Function
- Can return nothing or a value
- Can modify the data in the database when called from an operation (run-time verification)
- Can get called from queries, operations, or functions
- If the return type isn't specified explicitly, it's a
unit
(no return value)
Short form
function f(x: integer): integer = x * x;
Full form
function f(x: integer): integer {
return x * x;
}
Return type not specified
When the return type isn't specified, it's considered a unit
:
function f(x: integer) {
print(x);
}
Default parameter values
Parameters of functions can have default values. The default parameters get used if you don't specify the parameters in the function call.

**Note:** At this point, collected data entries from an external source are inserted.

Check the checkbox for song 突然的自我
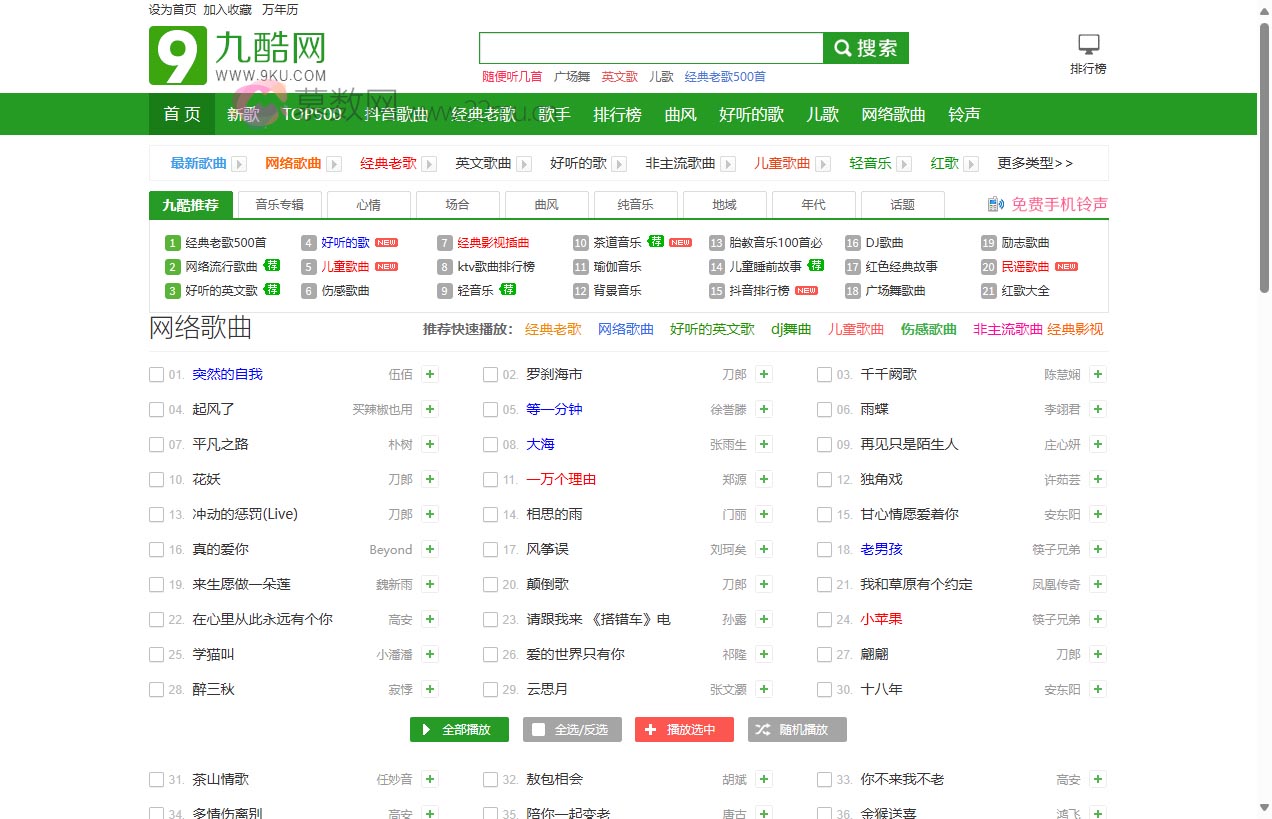[156, 374]
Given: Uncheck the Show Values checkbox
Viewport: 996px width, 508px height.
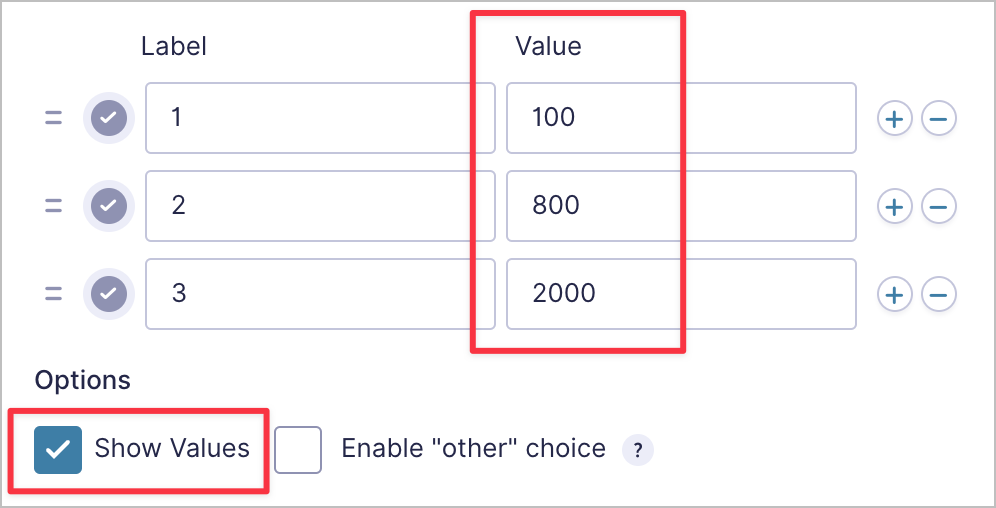Looking at the screenshot, I should [58, 449].
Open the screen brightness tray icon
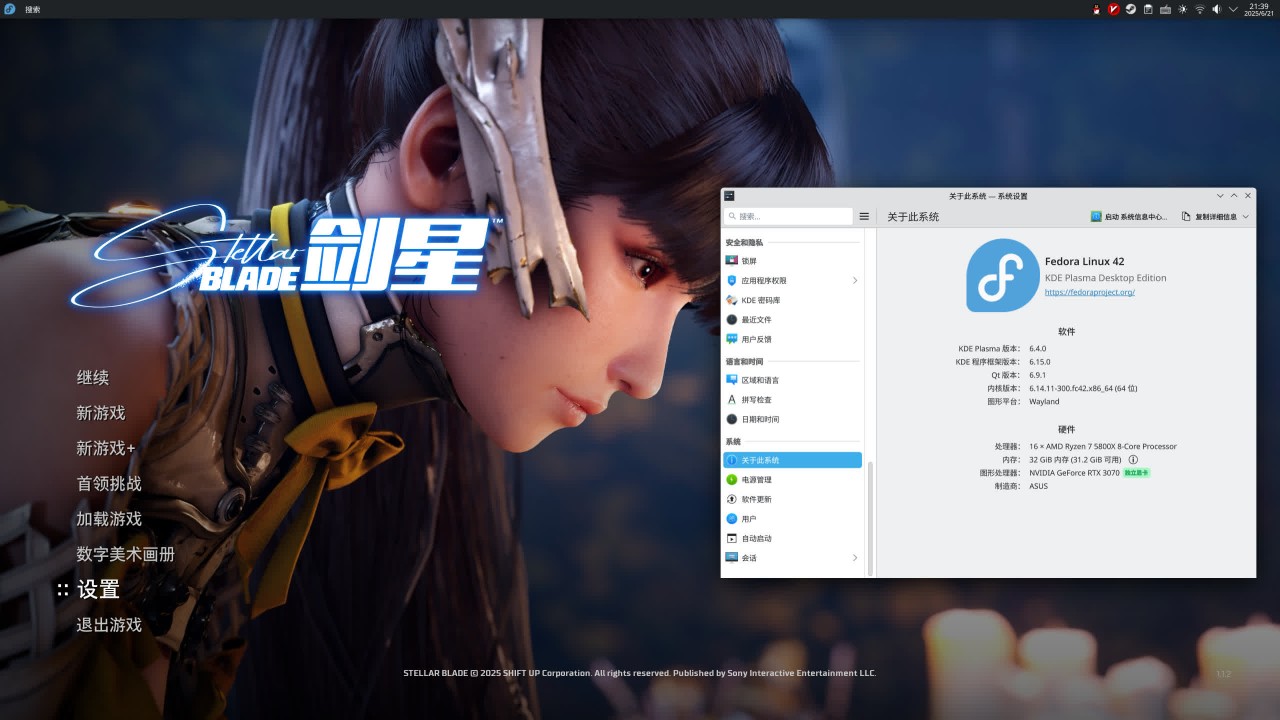This screenshot has height=720, width=1280. coord(1182,9)
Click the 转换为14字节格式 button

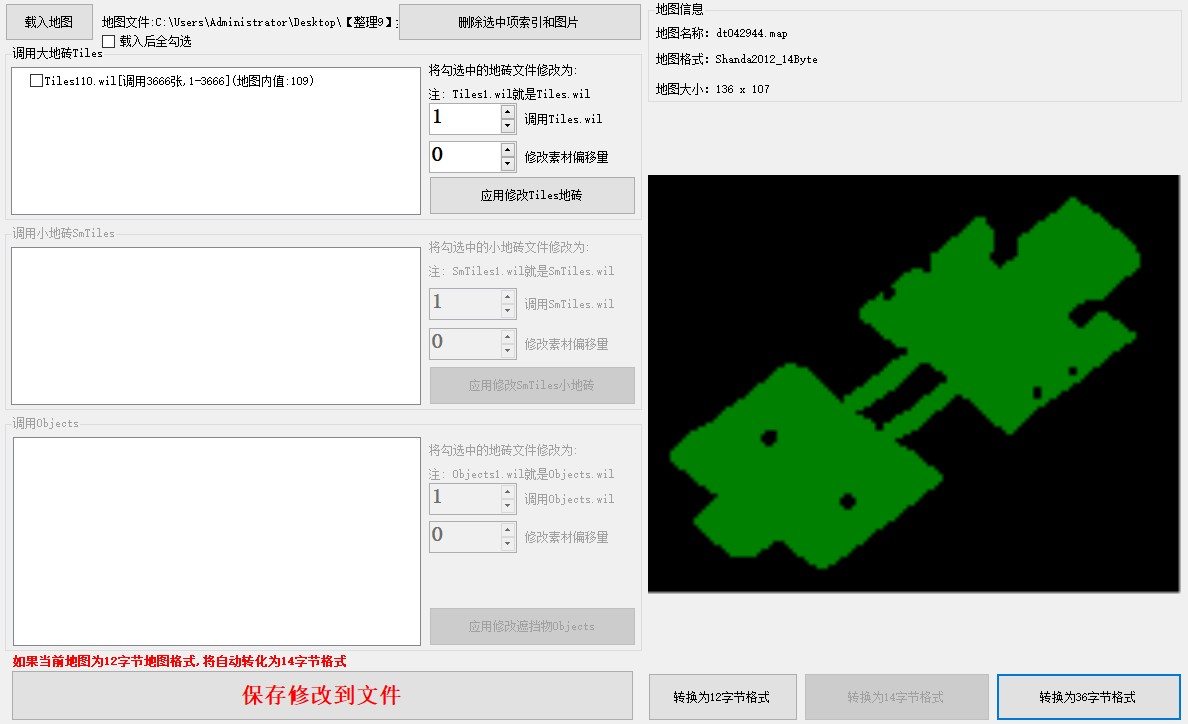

function f(user: text = 'Bob', score: integer = 123) {...}
...
f(); // means f('Bob', 123)
f('Alice'); // means f('Alice', 123)
f(score=456); // means f('Bob', 456)
Named function arguments
One could also specify function arguments by names.
function f(x: integer, y: text) {}
...
f(x = 123, y = 'Hello');
Using a function as a value
If you want to pass a function to another function, then you can use the function as a value by using the following syntax:
() -> boolean
(integer) -> text
(byte_array, decimal) -> integer
Within the parentheses, you specify the function input type of the passed function after the arrow follows the function's return type.
An example could look like this:
function filter(values: list<integer>, predicate: (integer) -> boolean): list<integer> {
return values @* { predicate($) };
}
Partial function app
You can use the wildcard symbol *
to create a reference to a function (to obtain a value of a function).
function f(x: integer, y: integer) = x * y;
val g = f(*); // Type of "g" is (integer, integer) -> integer
g(123, 456); // Invocation of f(123, 456) via "g".
Extendable functions
You can declare a function as extendable by adding @extendable
before the function declaration. You can define an arbitrary number of extensions for an extendable function by expressing @extend
before the function declaration.
In the example below, function f
is a base function, and functions g
and h
are extension functions.
@extendable function f(x: integer) {
print('f', x);
}
@extend(f) function g(x: integer) {
print('g', x);
}
@extend(f) function h(x: integer) {
print('h', x);
}
When you call the base function, all its extension functions get executed, and the base function itself gets executed. However, Extendable functions support a limited set of return types, and this behavior depends on the return type.
The following behavior applies to the different return types:
Unit
- All extensions get executed.
- The base function is always executed at the end.
Boolean
- Extensions get executed individually until some of them return "true."
- The base function gets executed if all extensions return "false."
- The result of the last executed function gets returned to the caller.
T?
- Similar to a boolean. Extensions execute until the first non-null result is returned to the caller.
list<T>
- All extensions get executed.
- The base function gets executed at the end.
- The concatenation of all lists gets returned to the caller.
map<K, V>
- Similar to list<T>, the union of all maps gets returned to the caller but fails if there is a key conflict.